Contraction stress test
The contraction stress test (CST) is used to monitor fetal heart rate in response to uterine contractions that are spontaneous or induced with oxytocin. The contraction should occur within 30 minutes and last 40-60 seconds with a frequency of 3 in 10 minutes. In a healthy fetus, uterine contractions cause transient hypoxia and hypoperfusion of the intervillous space, which is relatively well tolerated. Early decelerations start with the onset of uterine contractions, reach the nadir at the time of peak of the contraction, and end simultaneously. These are benign and are seen in late labor from fetal head compression.
Variable decelerations vary in their timing and relation with uterine contractions and occur in response to cord compression. They are benign unless they are associated with severe or prolonged bradycardia, are less than 60 beats/min, last more than 60 seconds, are associated with an overshoot acceleration lasting more than 1 minute after a variable deceleration, or have poor beat-to-beat variability.
Under conditions of uteroplacental insufficiency, a late deceleration is induced. A late deceleration begins 10-30 seconds after the onset of uterine contraction, the nadir is later than the peak of the contraction, and it returns to baseline after the contraction ceases.
A CST result is positive if late decelerations are present with 50% or more of contractions. A CST finding is equivocal if decelerations are inconsistent. A negative CST result, defined as the absence of late decelerations, is associated with a risk of fetal demise of 0.4 cases per 1000 within the week. Drawbacks of the test are its duration (~90 minutes) and the need for oxytocin.

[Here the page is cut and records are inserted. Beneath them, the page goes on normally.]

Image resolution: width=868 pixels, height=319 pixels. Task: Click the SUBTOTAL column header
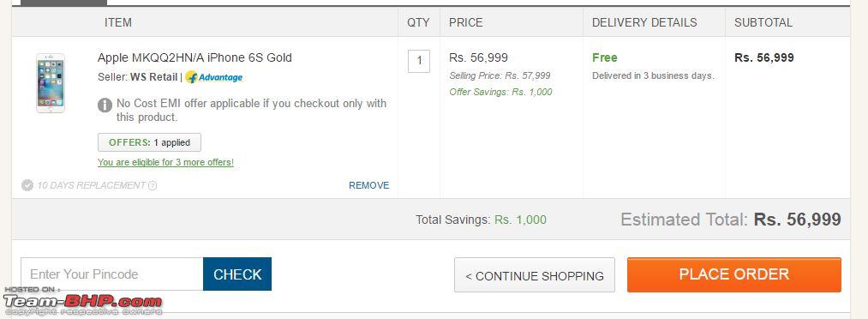click(x=763, y=22)
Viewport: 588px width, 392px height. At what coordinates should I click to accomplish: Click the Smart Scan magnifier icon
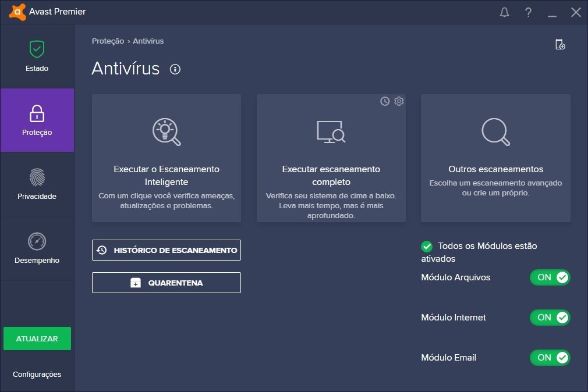(x=166, y=131)
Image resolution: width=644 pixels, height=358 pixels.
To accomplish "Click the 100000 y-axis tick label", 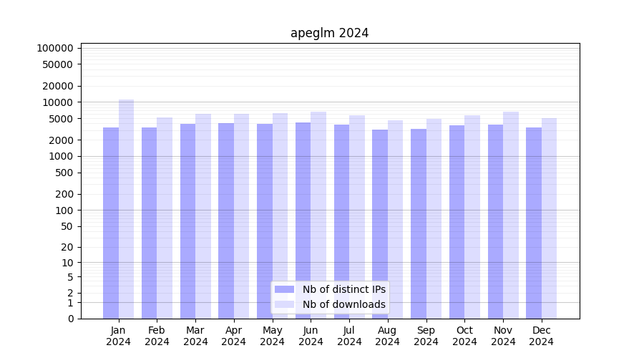I will (x=55, y=48).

A Doppler study of fetal umbilical arterial blood flow velocity or resistance to flow is another modality used to assess placental function, particularly to monitor high-risk fetuses. Decreased flow velocity during diastole indicates placental insufficiency, and, in severe cases, diastolic flow may stop completely or even reverse. Therefore, a systolic-to-diastolic umbilical blood flow ratio higher than 3 after 30 weeks’ gestation is associated with fetal compromise.
Researchers continue to investigate the utility of measuring fetal arterial velocity in assessing redistribution in the hypoxic fetus and as indicators of placental circulation in pathologic placental processes, such as pregnancy-induced hypertension.
Fetal scalp pH is used to accurately determine fetal hypoxia and acidosis. A pH level lower than 7.25 is considered abnormal, and a pH level lower than 7.1 mandates immediate delivery by the quickest route.
US is the single most valuable modality in the identification of fetal and/or placental structural anomalies. It is also useful in the detection of abnormal growth patterns in the fetus, in estimating gestation, and in assessing fetal well-being in the third trimester and during labor and delivery. It is important in guiding the operator during procedures such as amniocentesis and cordocentesis.
US is widely available and has no known adverse effects. Current techniques, including high-resolution multiplanar imaging, three-dimensional (3D) imaging, and Doppler imaging, have improved its yield. As resolution improves, we are finding fetal conditions that would be pathologic in an infant, such as choroid plexus cysts or fetal hydronephrosis, and are no longer visible after birth. Disadvantages include beam attenuation with maternal adipose tissue and poor images with an engaged fetal head or oligohydramnios. In addition, its success is operator-dependent.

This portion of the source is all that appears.